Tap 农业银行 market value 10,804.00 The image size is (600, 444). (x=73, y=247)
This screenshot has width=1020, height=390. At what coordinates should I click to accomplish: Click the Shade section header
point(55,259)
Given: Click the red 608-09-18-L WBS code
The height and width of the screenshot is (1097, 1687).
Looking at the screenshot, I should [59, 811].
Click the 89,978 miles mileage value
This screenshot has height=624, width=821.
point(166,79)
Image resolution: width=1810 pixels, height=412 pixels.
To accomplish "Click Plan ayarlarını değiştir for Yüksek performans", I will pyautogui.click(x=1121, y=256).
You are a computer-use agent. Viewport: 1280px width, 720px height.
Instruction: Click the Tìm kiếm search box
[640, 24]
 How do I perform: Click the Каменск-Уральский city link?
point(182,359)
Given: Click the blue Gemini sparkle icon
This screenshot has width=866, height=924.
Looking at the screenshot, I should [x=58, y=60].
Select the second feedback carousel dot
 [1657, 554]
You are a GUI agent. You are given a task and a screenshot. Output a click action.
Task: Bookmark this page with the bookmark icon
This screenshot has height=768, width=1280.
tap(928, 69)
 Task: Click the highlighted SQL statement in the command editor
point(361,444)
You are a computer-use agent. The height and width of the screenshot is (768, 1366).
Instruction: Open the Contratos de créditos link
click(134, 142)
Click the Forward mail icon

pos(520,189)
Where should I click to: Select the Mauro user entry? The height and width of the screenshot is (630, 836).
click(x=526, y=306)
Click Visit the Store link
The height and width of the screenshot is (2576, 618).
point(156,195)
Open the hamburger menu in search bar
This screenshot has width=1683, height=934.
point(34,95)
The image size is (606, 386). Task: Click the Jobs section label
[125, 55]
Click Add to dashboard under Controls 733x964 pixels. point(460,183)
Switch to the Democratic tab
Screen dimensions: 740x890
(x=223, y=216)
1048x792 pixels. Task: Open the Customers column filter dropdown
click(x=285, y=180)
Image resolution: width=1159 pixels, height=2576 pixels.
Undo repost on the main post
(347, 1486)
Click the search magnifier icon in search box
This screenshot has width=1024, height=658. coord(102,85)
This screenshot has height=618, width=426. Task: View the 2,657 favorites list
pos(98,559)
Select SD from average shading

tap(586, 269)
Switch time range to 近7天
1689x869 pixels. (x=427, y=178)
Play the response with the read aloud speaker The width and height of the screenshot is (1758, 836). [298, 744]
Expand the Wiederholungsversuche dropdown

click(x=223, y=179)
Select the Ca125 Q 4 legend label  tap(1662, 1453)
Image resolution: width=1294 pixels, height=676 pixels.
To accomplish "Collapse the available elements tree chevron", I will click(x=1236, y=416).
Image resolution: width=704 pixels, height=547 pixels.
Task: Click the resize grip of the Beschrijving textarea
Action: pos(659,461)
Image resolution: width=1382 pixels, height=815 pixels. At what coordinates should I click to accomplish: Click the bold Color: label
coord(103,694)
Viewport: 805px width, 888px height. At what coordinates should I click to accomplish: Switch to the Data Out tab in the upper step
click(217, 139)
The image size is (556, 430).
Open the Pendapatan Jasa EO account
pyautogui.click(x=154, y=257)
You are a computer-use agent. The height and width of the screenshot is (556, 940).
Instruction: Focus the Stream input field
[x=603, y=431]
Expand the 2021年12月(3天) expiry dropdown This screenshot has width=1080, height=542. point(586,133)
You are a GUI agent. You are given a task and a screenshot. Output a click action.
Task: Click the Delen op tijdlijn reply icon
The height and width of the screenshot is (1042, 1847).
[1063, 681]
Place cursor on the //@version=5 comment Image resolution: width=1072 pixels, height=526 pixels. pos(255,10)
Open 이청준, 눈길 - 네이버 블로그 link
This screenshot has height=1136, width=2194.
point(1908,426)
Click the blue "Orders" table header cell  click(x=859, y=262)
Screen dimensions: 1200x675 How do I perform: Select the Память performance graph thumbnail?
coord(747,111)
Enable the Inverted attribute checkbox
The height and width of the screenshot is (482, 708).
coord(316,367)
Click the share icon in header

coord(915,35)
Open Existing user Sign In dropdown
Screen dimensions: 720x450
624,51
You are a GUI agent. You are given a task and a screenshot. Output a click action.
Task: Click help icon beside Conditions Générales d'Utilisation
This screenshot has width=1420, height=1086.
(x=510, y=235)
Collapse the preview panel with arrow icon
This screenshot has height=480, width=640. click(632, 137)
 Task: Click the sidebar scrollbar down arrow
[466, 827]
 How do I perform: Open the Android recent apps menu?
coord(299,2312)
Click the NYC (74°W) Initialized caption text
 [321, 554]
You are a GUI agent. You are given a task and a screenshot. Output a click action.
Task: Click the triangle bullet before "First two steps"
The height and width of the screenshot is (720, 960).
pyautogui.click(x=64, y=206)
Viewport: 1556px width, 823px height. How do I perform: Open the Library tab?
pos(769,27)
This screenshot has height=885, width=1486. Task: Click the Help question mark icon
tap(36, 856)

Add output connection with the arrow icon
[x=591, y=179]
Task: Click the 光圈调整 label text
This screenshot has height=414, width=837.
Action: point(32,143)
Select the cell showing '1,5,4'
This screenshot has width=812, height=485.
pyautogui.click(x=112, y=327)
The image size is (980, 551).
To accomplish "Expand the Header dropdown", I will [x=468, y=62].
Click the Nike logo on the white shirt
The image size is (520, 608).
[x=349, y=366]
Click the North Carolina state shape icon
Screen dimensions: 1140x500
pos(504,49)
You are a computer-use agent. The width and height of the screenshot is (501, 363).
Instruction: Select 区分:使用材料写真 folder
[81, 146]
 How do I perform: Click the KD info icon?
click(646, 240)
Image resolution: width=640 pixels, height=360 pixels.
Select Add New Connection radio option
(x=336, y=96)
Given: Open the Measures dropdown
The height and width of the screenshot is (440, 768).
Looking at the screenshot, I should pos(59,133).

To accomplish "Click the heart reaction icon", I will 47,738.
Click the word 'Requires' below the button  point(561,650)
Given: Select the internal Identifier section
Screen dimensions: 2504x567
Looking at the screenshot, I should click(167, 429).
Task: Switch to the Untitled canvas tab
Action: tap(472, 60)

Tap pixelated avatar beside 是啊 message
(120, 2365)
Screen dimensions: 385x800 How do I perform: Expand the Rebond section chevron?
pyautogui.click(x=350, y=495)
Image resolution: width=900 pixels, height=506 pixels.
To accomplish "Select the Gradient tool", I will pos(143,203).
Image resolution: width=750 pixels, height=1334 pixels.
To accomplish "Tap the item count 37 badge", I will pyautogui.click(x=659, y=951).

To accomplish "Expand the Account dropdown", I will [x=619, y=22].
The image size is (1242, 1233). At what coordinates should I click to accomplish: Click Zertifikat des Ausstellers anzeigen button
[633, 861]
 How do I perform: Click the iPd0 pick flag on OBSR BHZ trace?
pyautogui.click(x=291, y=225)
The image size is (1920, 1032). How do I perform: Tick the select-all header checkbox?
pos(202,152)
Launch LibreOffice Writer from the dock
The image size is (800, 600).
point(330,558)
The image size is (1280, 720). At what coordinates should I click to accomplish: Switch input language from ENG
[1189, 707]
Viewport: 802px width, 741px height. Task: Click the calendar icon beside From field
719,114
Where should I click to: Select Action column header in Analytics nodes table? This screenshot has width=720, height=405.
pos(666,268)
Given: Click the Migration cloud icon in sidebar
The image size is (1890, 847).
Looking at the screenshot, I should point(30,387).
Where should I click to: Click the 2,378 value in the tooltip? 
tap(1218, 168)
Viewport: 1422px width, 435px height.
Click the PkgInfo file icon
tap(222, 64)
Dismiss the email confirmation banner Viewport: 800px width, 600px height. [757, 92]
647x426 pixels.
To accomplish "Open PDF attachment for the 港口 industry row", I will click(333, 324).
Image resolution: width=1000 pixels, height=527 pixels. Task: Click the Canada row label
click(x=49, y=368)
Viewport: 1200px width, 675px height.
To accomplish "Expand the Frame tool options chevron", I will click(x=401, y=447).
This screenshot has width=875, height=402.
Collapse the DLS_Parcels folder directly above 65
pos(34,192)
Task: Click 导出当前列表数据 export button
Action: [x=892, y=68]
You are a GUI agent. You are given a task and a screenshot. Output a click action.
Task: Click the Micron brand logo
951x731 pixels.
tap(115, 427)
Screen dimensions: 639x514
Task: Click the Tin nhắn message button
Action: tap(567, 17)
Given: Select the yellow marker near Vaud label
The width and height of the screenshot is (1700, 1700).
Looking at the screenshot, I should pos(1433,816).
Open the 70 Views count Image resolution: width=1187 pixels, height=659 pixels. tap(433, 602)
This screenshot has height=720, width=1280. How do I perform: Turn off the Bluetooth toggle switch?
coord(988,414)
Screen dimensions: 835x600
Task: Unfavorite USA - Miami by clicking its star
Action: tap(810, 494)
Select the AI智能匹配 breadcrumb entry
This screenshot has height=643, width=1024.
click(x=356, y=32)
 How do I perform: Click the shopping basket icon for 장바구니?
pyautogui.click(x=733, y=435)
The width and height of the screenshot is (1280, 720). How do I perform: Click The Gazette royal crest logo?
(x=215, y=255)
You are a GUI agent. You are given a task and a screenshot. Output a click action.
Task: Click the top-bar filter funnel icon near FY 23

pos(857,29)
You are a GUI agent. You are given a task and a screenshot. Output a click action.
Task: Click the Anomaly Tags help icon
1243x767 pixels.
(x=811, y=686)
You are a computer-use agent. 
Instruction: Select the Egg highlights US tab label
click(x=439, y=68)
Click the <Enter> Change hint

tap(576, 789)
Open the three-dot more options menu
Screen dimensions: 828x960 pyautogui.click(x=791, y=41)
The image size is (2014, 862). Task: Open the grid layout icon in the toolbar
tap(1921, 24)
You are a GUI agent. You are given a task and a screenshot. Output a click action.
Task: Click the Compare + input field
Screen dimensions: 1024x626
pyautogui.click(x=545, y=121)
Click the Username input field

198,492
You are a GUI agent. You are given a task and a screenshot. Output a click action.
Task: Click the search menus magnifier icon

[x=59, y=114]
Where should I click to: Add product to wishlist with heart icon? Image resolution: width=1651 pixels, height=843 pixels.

Exercise instructions
Each line above that contains "heart" must be copied out.

Solution to the exercise
To accomplish "Click the heart reaction icon", I will 47,738.
Where should I click to: Add product to wishlist with heart icon? Image resolution: width=1651 pixels, height=843 pixels.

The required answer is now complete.